## Text provided
****************************************

The San Francisco Early Childhood Educators for Equity group started meeting during the  Spring 2020 Shelter in Place to study the impact of the national, state, and local response to Covid-19 on Early Childhood programs. We developed a statement of rights for use as a decision-making tool in implementing new health and safety protocols. We have also worked on teacher leadership, mental health and special education responses, and advocacy for the rights of children, teachers, and families and the prioritization of equity in the emerging educational responses to the pandemic.

Dr. Renée Aguilar has been an advocate for young children and their families as an assessor, clinician, and consultant for 20 years with the last five years dedicated to the communities of San Francisco. Her focus is working as an active community partner to dismantle the inequities within early childhood education systems. 

Eliana Elias is an early childhood educator, consultant and professional development specialist. She works with ECE programs throughout the San Francisco Bay Area.  Her areas of interest include Dual Language Learners, early learning environments, nature based play and equity in education.  

Casey Federico is an early childhood education coach and trainer in San Francisco. She works on STEM and tinkering explorations with young children and teachers, and supports classrooms and teachers throughout San Francisco. Casey and her partner are raising two bilingual kids in the San Francisco public schools.

 Brooke Giesen is an early childhood educator and administrator who has worked in the field for 19 years. She is passionate about family engagement and support, mentoring Teachers, as well facilitating trainings and mentoring educators on equity and race related issues in Early Childhood Education.”

 Angelica Guerrero is an early childhood educator from Mexico with 20 years experience in the US.  She emphasizes the importance of a community building preschool experience through nature based programs that are parent and child oriented.

 Ramya Krishna is an early childhood consultant primarily working in San Francisco. Her work centers on equitable access and support for all children in early childhood education so that every child can thrive alongside their peers.

 Bethica Quinn has been an early childhood educator and teacher leader in San Francisco for over 20 years. She works with children, families and teachers in English and Spanish, pursuing equity within a reflective practice model centered in the importance of children’s play. 

 Madonna R. Stancil, M.A.Ed. is an instructional coach with First 5 San Francisco and lives in the Bayview Community of San Francisco CA. Madonna has over 30 years of teaching and mentoring experience and she conducts her work  with humor, warmth, transparency and strength. She is a wife, mother, grandmother, administrator, teacher, conference presenter, role model and mentor.

****************************************

Dataset entries
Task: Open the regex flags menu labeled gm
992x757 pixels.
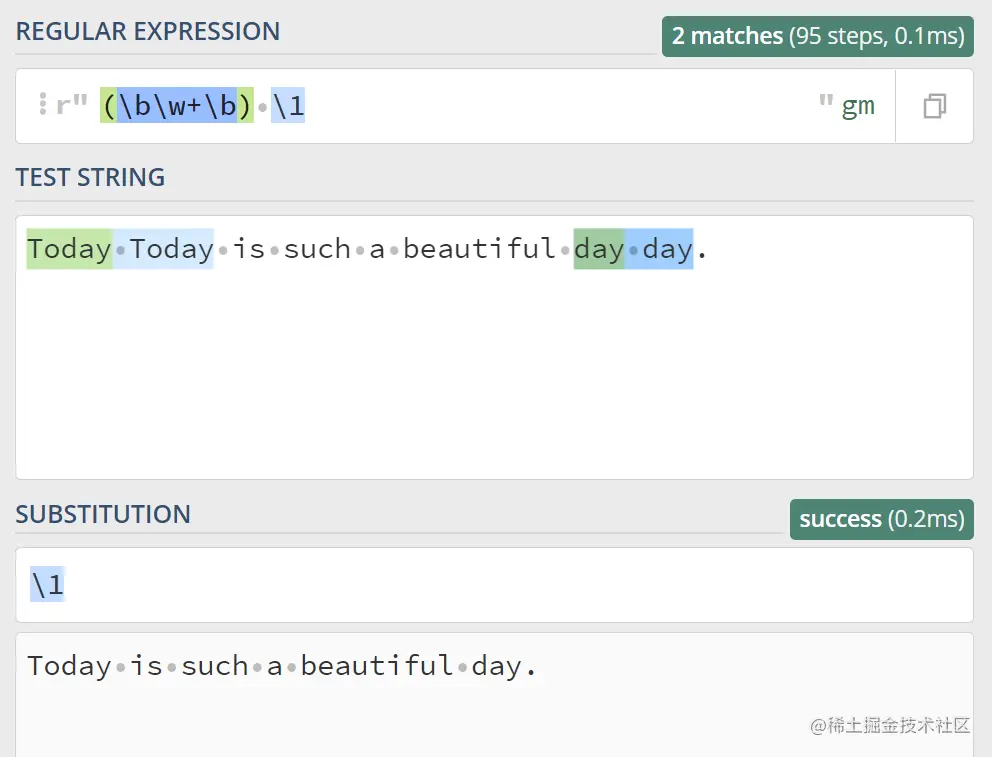Action: pyautogui.click(x=857, y=106)
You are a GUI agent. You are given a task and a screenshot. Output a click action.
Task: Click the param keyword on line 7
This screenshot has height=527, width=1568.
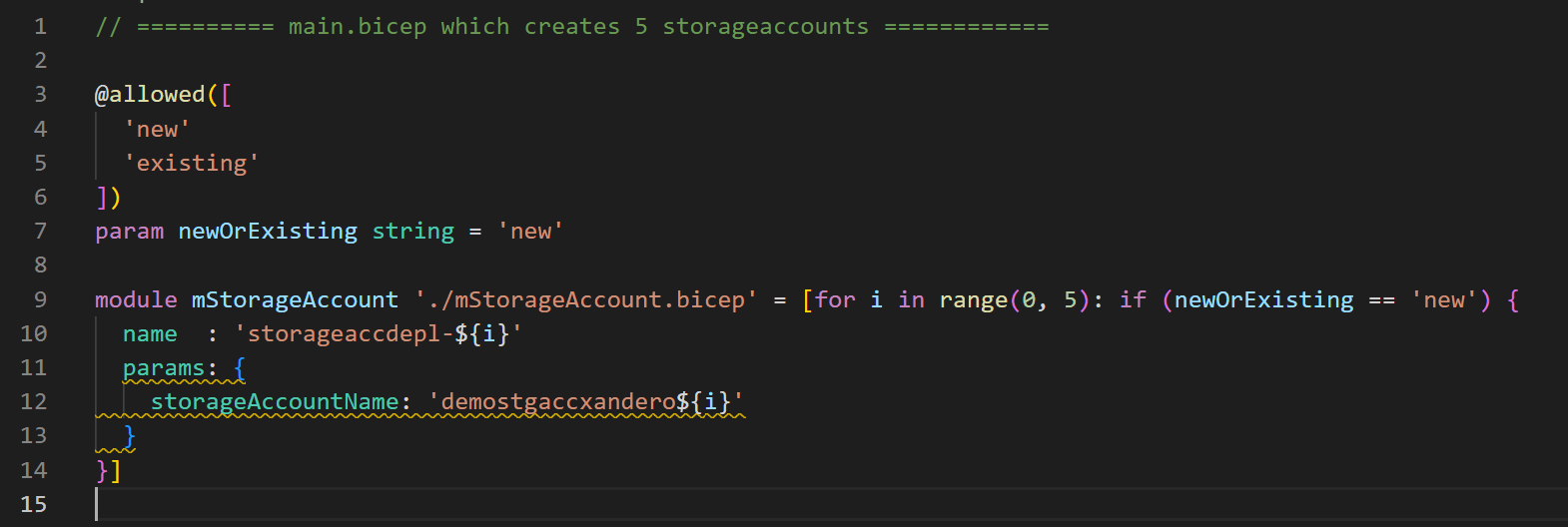click(129, 232)
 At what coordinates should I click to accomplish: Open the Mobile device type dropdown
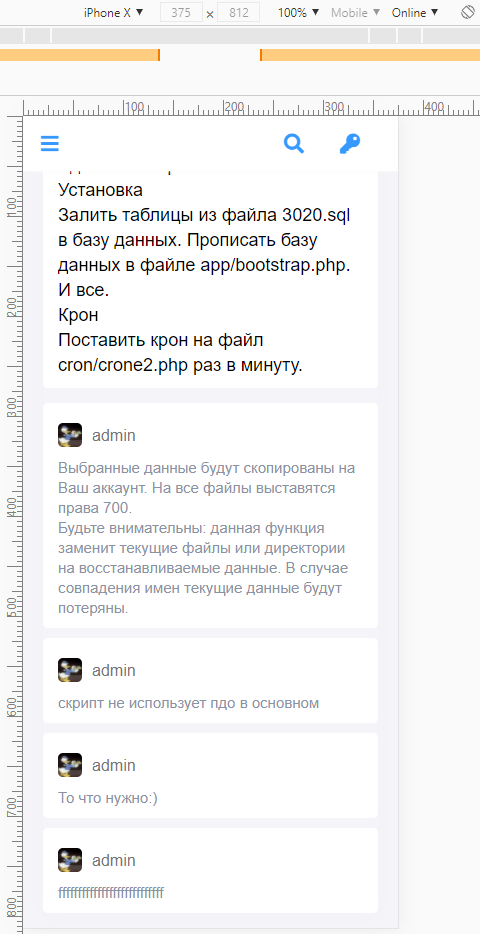coord(356,13)
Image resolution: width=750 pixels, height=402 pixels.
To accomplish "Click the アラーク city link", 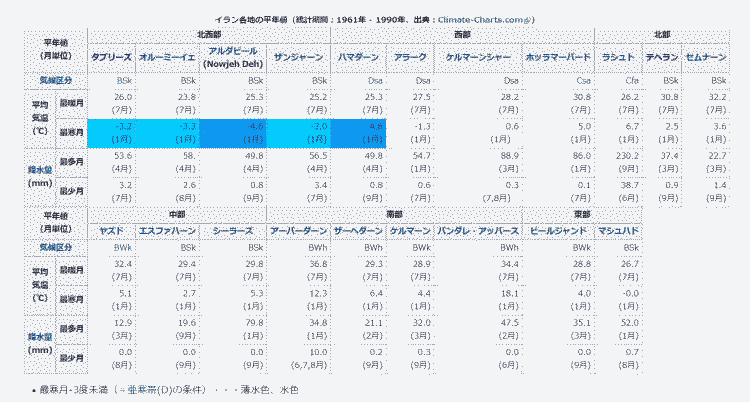I will pyautogui.click(x=410, y=58).
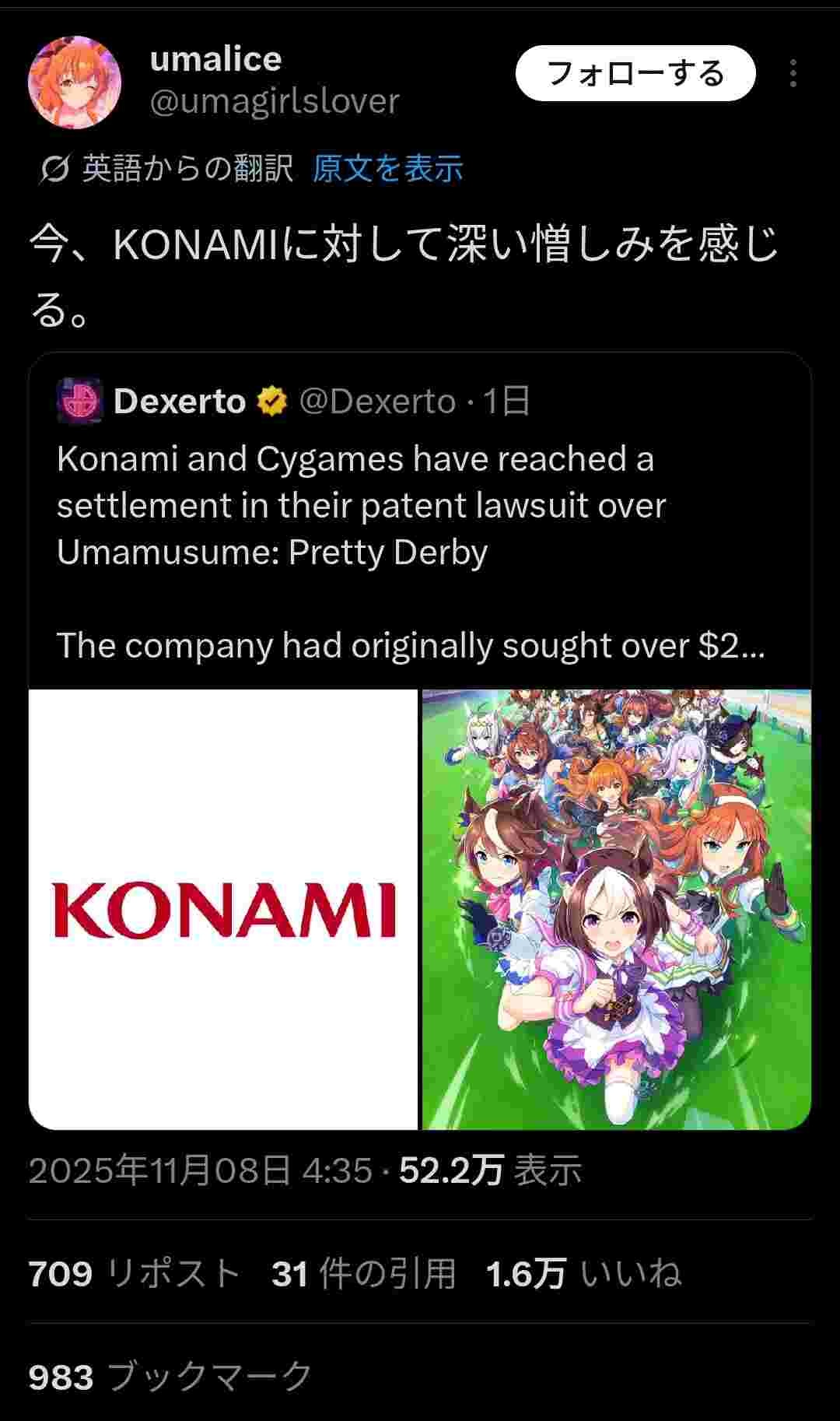This screenshot has width=840, height=1421.
Task: Follow the account with フォローする button
Action: coord(635,73)
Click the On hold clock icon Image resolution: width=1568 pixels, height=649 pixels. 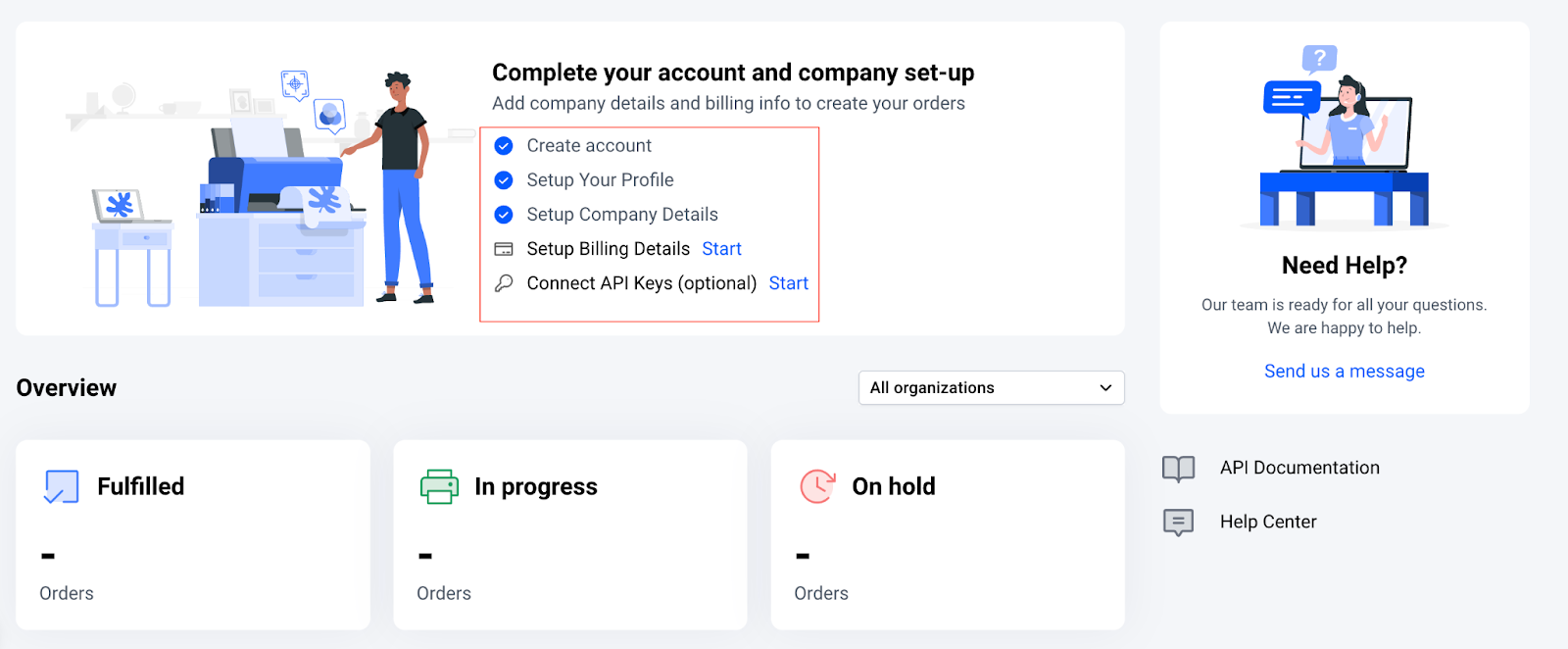tap(817, 486)
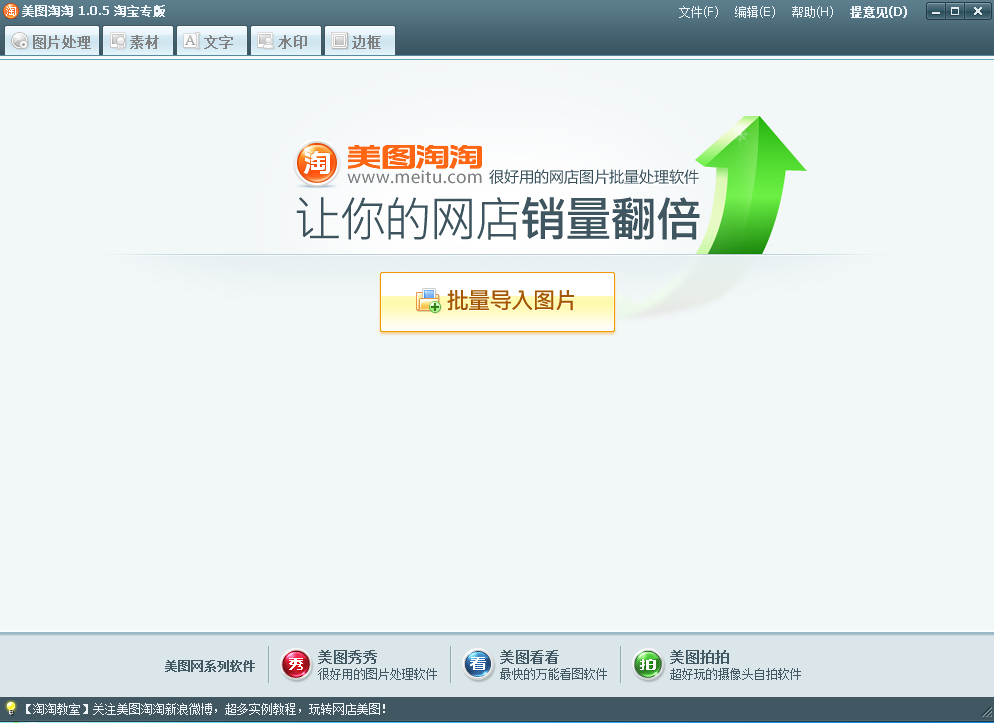The width and height of the screenshot is (994, 723).
Task: Open the 素材 tab
Action: coord(138,41)
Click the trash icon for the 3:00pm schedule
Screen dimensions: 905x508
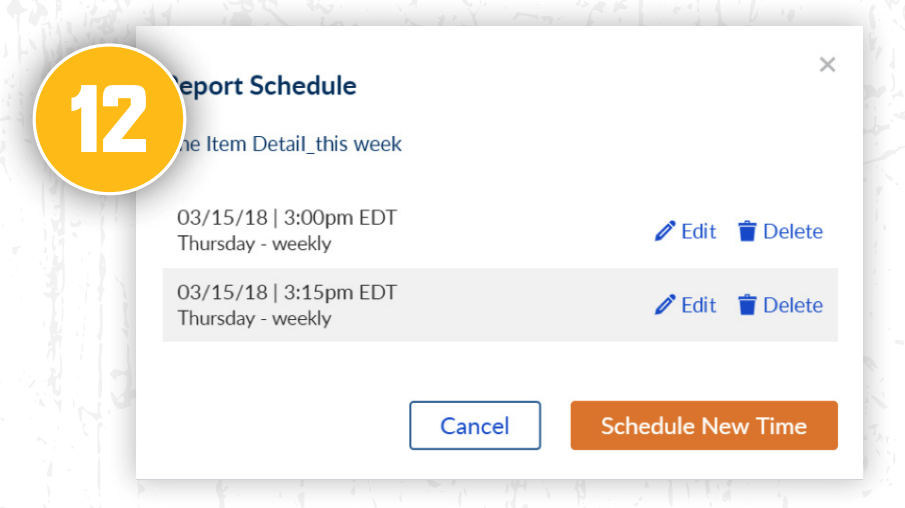coord(747,231)
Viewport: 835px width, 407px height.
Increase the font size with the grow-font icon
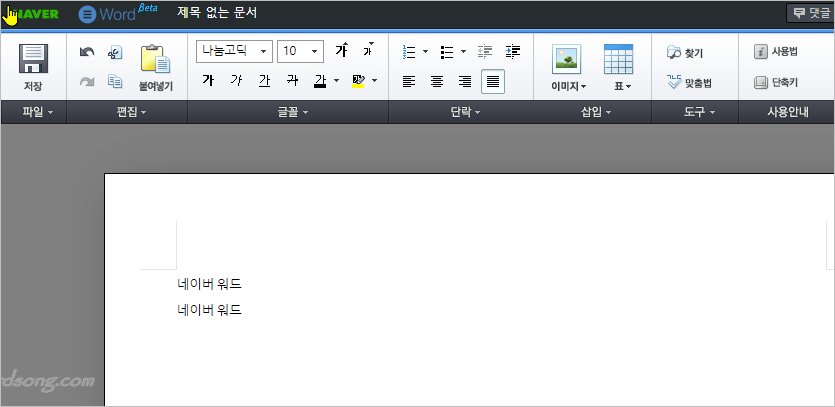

****************************************

## What you will do
**A.** List every person profiled in the text on the San Francisco Early Childhood Educators for Equity group, giving each name as it appears there.
**B.** Repeat the portion of the text on the San Francisco Early Childhood Educators for Equity group starting with "Eliana Elias is" and going on through "equity in education.".

## Outputs in order
**A.**
Dr. Renée Aguilar
Eliana Elias
Casey Federico
Brooke Giesen
Angelica Guerrero
Ramya Krishna
Bethica Quinn
Madonna R. Stancil, M.A.Ed.

**B.**
Eliana Elias is an early childhood educator, consultant and professional development specialist. She works with ECE programs throughout the San Francisco Bay Area.  Her areas of interest include Dual Language Learners, early learning environments, nature based play and equity in education.